As I think I've written before, I don't necessarily read a great number of books, but I do read about a great number of books. I read the book reviews, principally in the New York Times and the Wall Street Journal.
I'm not much for novels, but I do quickly see if a review of a novel convinces me the novel sounds promising. To me, most of them aren't. But that's not where we're going.
Dwight Garner, in his NYT review of Ben Lerner's '10:40' opens with a breath-taking cantilevered narrative of having read Tin House, a literary quarterly, where he encounters "a terrific conversation--conducted on Google Chat--between Annie Nugent Baker, the Pulitzer Prize winning playwright, and the novelist Benjamin Baker Nugent, her brother. (Only Dick Schaap could drop more names in such a small space.)
"At one point, Ms Baker says, nearly out of the blue, 'I'm so scared of contemporary fiction that isn't Ben Lerner.' Her brother asks why, and her reply commences this way. 'I'm scared of contemporary fiction because it often seems to me like the author is trying to write something that could be easily adapted into a movie.' Fie on intense plot. She wants intense language and intellection."
Whew.
I remember a Russell Baker 'Observer' column, probably decades ago, where he expressed concern that novelists were just trying to write a book that could be turned into a movie, and they were hoping they'd be the one to write the screenplay as well and make even more money from the book.
I don't exactly remember if Mr. Baker's thoughts on novelists came in the same column he did about the emerging software of word processing (thus, decades ago) and how writers seemed to now turn out huge books, only because computer typing was easier than a typewriter, and certainly easier than longhand. His feeling was that books needed to go on a diet, but the technology was aiding word consumption to appear on many pages. (I think I just provided an example.)

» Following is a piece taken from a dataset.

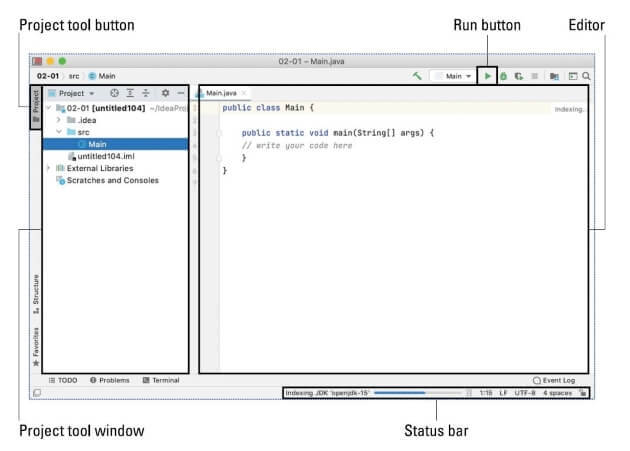
Task: Toggle the Structure side tool button
Action: pos(36,294)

But it appears that Mr. Lerner's book is being given credit for not being a potential screenplay, and really has some old-fashioned literary merit. The book's 244 pages certainly don't qualify it as a doorstopper. And, there are illustrations.
Having read the review, I'm not sure the novel is for me. One of the excerpts that Mr. Garner uses to demonstrate the book's merit goes: "At one point in '10:04' the narrator is having dinner with his agent. They consume baby octopuses "massaged gently but relentlessly with unrefined salt until their biological functions cease." The book's timeline is between Hurricane Irene and Hurricane Sandy, in New York City.
It all sounds over my IQ, my last level of education, and my last pay grade.
But it does sound like Mr. Lerner will be headed for the best seller list and won't be holding any doors open while being there.